I've been silently watching the "blog drama" that has been going on for the last few days. I really have nothing to say on it, except that everyone should be polite and when not in agreement, respectfully disagreeable.
Also, there were some false 'spam flags' on this blog causing it to be locked out. That's why there were no new postings in the last few days. And google blogger takes its own sweet time to manually review the blog(over a week in this case). Perhaps a lot of people clicked on the 'report objectionable' button at the top of this blog! There are may be quite a few people who want this blog to be shut down.
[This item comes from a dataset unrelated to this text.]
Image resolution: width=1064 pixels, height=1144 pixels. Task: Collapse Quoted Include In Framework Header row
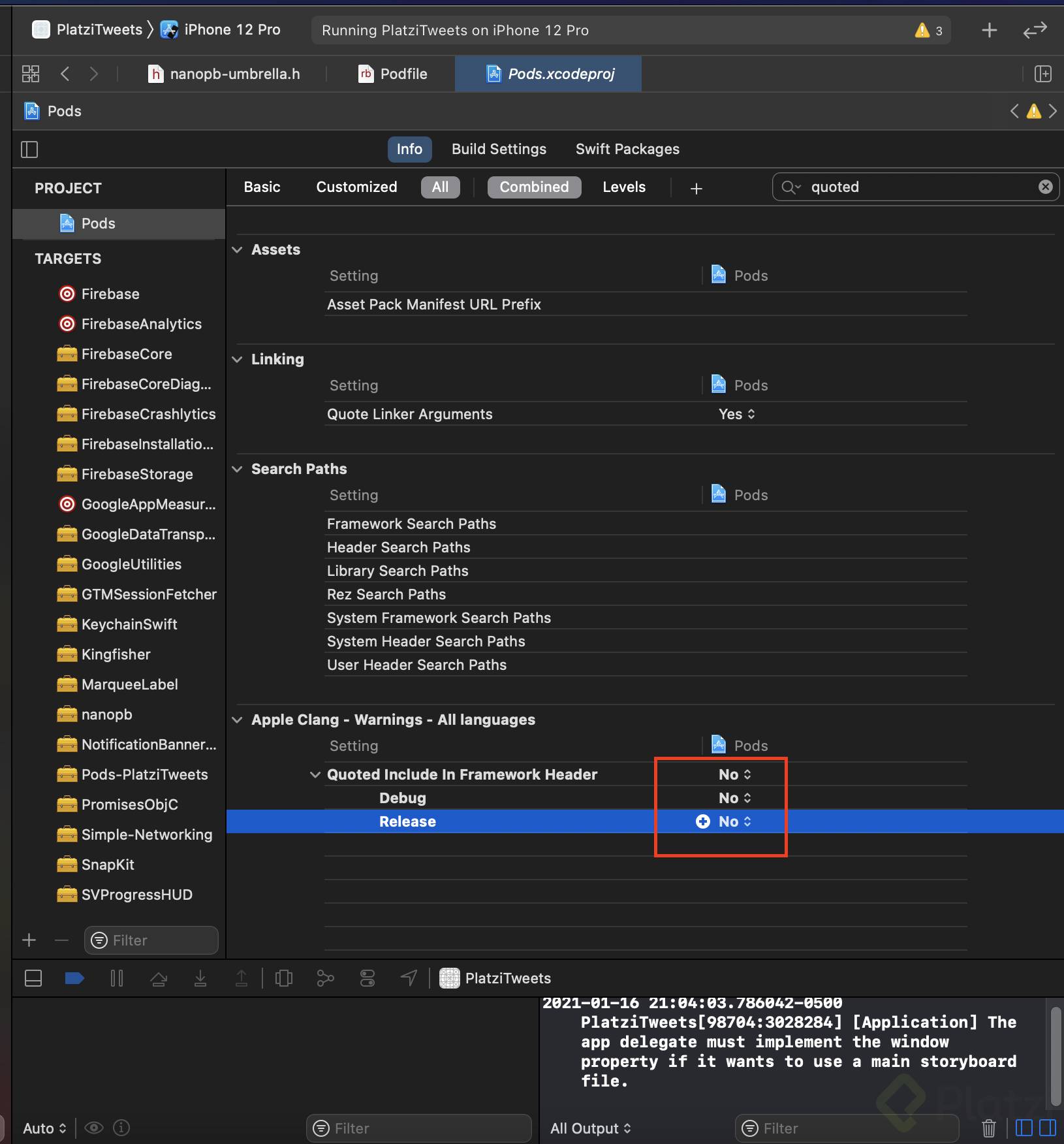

Closer to the real topic, inventory is gradually inching upwards while the statistical measures (median, 'special case median' etc) have moved slightly downwards. But bulls are still clinging to their original stories of "we’ve reached a permanently high plateau of prices." Or perhaps, according to them the current prices are entirely in line with fundamentals. That is fundamentals of the 'high energy prices', 'recession in Ontario', 'real estate always goes up' variety.
I came across this very valuable study from OECD that compares Canadian real estate prices to the real fundamentals-yes, the stories without the price of oil or weather in them-the price to rent ratio and price to income ratios.
Here's the link to the actual data
(http://www.oecd.org/dataoecd/6/5/2483894.xls)
It only goes back to 2006, but it should tell us a lot about the state of the market inasmuch as we do know how things were like in early part of 2007.